(The data begins)
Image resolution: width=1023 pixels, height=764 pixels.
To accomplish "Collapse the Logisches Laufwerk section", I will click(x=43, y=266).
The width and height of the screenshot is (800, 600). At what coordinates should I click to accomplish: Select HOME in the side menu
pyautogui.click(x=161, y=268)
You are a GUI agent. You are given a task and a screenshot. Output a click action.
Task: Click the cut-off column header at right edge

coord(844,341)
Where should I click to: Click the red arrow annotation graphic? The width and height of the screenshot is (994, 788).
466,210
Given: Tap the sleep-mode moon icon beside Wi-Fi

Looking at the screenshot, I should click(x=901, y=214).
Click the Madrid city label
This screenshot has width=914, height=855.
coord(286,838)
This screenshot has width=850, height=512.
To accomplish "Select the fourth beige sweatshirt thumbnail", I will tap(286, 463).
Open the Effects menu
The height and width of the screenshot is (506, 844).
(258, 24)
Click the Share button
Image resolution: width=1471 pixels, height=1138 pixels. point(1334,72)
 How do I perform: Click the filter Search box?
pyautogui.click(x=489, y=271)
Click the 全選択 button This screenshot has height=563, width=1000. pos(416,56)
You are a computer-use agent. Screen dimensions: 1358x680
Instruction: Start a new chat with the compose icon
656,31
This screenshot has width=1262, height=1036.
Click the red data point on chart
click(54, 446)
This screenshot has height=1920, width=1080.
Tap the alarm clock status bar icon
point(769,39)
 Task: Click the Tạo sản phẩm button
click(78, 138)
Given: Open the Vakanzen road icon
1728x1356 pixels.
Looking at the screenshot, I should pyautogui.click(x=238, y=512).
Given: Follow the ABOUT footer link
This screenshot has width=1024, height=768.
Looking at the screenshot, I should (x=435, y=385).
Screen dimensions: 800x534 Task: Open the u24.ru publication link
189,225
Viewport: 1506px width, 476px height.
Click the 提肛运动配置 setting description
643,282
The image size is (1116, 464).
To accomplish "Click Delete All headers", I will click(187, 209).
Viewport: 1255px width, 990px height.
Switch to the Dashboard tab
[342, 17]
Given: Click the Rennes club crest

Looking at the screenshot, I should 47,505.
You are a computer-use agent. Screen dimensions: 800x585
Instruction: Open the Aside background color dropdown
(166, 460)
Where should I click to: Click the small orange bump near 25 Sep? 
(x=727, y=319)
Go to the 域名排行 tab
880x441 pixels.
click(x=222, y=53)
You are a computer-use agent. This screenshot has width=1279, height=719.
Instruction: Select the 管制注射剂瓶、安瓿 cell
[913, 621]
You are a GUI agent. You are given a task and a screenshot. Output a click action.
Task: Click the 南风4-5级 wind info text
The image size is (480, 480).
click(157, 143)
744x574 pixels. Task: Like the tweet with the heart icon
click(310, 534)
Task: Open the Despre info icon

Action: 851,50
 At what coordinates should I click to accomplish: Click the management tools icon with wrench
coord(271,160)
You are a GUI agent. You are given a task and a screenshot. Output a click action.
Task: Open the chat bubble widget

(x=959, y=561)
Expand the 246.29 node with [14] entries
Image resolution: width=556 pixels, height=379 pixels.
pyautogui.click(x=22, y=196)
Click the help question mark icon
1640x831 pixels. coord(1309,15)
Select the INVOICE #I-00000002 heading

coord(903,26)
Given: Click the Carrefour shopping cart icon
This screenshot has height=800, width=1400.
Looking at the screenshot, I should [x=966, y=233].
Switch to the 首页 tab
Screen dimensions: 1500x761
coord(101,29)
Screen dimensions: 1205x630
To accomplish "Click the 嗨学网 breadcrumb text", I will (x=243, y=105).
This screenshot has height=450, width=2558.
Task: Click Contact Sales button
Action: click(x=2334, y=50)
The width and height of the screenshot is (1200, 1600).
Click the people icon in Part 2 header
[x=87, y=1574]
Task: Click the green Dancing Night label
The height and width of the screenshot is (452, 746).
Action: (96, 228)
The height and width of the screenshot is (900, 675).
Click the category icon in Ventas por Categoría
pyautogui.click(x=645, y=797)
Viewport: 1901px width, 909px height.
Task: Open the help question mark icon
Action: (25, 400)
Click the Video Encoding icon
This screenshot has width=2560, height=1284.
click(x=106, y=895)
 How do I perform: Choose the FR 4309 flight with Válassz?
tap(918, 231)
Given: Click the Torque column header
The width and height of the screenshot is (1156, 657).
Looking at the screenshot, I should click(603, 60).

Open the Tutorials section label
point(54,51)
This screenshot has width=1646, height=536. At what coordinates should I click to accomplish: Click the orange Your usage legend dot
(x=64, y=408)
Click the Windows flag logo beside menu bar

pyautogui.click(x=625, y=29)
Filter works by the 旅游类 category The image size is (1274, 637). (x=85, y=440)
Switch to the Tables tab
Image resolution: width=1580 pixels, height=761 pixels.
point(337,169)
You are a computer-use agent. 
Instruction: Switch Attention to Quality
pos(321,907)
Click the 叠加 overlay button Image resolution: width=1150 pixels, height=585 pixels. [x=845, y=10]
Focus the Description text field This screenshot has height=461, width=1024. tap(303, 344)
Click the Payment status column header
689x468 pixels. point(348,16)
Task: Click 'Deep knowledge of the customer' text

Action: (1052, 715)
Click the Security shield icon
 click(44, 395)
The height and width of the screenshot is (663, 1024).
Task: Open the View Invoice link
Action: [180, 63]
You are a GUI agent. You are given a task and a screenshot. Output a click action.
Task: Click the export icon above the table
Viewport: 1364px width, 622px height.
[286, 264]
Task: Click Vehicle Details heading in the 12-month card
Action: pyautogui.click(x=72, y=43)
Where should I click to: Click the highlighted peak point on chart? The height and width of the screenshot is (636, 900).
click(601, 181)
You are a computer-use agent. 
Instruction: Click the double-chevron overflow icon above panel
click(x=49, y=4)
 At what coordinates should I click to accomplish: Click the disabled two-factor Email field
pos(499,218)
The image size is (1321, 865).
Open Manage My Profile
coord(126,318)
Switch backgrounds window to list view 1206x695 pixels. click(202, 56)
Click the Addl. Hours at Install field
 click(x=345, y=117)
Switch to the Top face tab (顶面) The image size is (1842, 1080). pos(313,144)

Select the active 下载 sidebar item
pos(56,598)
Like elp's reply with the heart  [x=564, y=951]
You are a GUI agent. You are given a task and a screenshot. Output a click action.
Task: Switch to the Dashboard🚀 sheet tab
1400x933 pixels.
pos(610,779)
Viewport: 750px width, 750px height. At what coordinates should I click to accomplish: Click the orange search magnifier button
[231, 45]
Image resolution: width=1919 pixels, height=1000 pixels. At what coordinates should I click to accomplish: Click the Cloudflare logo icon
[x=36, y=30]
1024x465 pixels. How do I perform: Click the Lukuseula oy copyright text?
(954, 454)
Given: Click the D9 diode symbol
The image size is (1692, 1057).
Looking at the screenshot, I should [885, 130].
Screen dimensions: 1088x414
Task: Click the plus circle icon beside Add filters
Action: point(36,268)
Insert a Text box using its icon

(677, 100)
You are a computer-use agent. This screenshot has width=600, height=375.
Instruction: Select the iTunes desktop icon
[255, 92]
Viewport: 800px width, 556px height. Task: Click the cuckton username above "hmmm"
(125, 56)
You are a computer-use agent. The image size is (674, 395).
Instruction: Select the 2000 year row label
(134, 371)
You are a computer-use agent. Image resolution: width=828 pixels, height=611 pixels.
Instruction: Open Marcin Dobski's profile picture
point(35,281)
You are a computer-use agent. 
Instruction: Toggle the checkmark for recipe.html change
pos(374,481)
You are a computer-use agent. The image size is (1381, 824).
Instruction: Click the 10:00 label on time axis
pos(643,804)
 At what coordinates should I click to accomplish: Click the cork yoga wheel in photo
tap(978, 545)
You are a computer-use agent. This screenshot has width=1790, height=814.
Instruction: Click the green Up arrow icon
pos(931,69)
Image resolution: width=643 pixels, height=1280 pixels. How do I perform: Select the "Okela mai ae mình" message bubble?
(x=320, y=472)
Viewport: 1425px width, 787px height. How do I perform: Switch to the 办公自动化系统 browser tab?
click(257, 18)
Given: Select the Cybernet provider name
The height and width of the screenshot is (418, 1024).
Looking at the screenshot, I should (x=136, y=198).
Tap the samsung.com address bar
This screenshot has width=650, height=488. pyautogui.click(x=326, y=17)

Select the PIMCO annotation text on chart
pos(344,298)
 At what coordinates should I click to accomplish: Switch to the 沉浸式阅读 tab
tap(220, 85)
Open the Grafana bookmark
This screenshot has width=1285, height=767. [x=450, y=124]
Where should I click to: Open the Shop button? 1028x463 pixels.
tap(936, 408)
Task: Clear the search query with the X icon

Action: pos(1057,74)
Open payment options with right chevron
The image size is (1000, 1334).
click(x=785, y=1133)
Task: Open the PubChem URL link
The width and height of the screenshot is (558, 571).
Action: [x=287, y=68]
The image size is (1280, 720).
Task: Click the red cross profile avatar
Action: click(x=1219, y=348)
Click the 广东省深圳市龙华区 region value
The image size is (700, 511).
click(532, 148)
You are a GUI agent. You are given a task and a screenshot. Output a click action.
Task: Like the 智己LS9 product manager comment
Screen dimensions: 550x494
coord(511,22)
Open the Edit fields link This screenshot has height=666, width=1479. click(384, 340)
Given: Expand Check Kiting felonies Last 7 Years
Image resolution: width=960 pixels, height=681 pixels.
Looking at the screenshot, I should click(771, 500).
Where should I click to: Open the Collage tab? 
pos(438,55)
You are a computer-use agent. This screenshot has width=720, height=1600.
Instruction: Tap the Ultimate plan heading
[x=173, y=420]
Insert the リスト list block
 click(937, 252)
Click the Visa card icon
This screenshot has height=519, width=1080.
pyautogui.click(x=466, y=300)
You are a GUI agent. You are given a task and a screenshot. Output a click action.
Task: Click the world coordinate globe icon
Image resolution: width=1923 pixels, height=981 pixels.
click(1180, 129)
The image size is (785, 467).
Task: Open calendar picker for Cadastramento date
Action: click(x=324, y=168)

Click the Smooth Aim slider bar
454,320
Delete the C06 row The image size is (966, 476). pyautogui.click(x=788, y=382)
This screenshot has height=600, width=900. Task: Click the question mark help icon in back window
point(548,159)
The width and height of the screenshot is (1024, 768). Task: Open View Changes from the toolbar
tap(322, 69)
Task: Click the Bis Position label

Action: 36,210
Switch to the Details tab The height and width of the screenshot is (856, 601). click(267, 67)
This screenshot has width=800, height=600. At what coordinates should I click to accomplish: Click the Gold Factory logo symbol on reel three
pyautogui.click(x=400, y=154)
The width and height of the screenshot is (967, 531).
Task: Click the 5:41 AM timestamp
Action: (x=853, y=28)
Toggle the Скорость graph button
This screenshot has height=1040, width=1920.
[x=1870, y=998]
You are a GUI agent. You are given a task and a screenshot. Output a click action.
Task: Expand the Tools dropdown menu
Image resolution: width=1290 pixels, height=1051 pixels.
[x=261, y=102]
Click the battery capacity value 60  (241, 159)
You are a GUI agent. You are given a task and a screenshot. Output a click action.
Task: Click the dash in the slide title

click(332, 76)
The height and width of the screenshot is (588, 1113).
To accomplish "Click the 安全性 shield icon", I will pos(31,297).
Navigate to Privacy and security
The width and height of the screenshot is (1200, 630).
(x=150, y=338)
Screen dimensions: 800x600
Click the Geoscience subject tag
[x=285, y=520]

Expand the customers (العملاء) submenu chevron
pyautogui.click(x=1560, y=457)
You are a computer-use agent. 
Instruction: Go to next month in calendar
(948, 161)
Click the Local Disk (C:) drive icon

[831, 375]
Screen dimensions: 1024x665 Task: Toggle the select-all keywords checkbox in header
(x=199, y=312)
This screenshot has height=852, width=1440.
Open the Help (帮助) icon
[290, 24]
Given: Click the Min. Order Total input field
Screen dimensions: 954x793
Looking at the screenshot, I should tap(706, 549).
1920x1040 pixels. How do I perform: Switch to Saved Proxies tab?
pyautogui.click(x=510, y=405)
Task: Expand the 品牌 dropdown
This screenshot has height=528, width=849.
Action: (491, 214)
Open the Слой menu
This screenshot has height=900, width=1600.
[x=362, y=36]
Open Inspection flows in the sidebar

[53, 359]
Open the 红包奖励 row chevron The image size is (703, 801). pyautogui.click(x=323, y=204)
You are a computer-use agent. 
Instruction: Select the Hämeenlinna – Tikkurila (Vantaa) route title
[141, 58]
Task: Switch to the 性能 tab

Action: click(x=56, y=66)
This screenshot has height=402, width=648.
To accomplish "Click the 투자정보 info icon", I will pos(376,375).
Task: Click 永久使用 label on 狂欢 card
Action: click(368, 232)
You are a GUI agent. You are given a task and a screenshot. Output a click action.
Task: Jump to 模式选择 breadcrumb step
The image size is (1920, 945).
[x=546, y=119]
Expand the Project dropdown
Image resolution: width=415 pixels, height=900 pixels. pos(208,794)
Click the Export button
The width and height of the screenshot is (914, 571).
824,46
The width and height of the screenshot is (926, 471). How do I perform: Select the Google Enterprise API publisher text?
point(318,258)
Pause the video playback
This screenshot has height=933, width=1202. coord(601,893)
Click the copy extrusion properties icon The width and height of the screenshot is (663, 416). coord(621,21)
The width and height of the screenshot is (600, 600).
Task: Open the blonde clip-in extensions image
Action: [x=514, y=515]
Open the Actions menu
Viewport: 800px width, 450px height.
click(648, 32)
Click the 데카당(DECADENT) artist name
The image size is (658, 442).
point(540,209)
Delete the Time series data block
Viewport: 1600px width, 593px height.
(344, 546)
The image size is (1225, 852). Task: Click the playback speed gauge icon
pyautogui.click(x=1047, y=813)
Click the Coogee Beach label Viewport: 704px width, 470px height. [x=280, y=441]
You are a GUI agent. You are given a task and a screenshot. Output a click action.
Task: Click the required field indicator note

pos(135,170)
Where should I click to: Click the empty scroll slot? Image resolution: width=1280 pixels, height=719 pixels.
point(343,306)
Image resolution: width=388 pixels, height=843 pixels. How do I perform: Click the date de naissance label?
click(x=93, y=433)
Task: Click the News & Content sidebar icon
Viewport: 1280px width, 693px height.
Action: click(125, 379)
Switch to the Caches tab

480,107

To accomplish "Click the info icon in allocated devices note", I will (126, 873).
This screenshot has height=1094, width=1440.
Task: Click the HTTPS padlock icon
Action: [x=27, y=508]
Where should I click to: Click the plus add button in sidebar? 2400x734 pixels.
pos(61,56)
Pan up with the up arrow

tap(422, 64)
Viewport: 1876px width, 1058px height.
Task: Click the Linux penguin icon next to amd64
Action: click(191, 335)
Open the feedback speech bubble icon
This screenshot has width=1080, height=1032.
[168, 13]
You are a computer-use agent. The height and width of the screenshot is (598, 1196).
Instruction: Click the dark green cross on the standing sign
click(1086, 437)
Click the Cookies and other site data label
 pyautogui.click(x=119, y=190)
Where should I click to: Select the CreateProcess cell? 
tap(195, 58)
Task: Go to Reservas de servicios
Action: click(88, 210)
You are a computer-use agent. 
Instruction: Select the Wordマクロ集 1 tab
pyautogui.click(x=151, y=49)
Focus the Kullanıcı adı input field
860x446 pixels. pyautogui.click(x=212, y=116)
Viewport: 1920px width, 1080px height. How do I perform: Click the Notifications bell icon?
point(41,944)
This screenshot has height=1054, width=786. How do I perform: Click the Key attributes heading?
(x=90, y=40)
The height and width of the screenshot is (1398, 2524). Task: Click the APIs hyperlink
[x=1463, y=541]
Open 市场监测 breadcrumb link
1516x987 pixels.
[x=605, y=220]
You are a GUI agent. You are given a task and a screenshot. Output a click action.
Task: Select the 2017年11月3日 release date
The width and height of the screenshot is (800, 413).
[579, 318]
(The data ends)
Write out, from the lines above, only those from the line with "Given: Follow the ABOUT footer link" to the line with "You are a computer-use agent. Screen dimensions: 800x585", exactly as given, including the first and the last.

Given: Follow the ABOUT footer link
This screenshot has width=1024, height=768.
Looking at the screenshot, I should (x=435, y=385).
Screen dimensions: 800x534 Task: Open the u24.ru publication link
189,225
Viewport: 1506px width, 476px height.
Click the 提肛运动配置 setting description
643,282
The image size is (1116, 464).
To accomplish "Click Delete All headers", I will click(187, 209).
Viewport: 1255px width, 990px height.
Switch to the Dashboard tab
[342, 17]
Given: Click the Rennes club crest

Looking at the screenshot, I should 47,505.
You are a computer-use agent. Screen dimensions: 800x585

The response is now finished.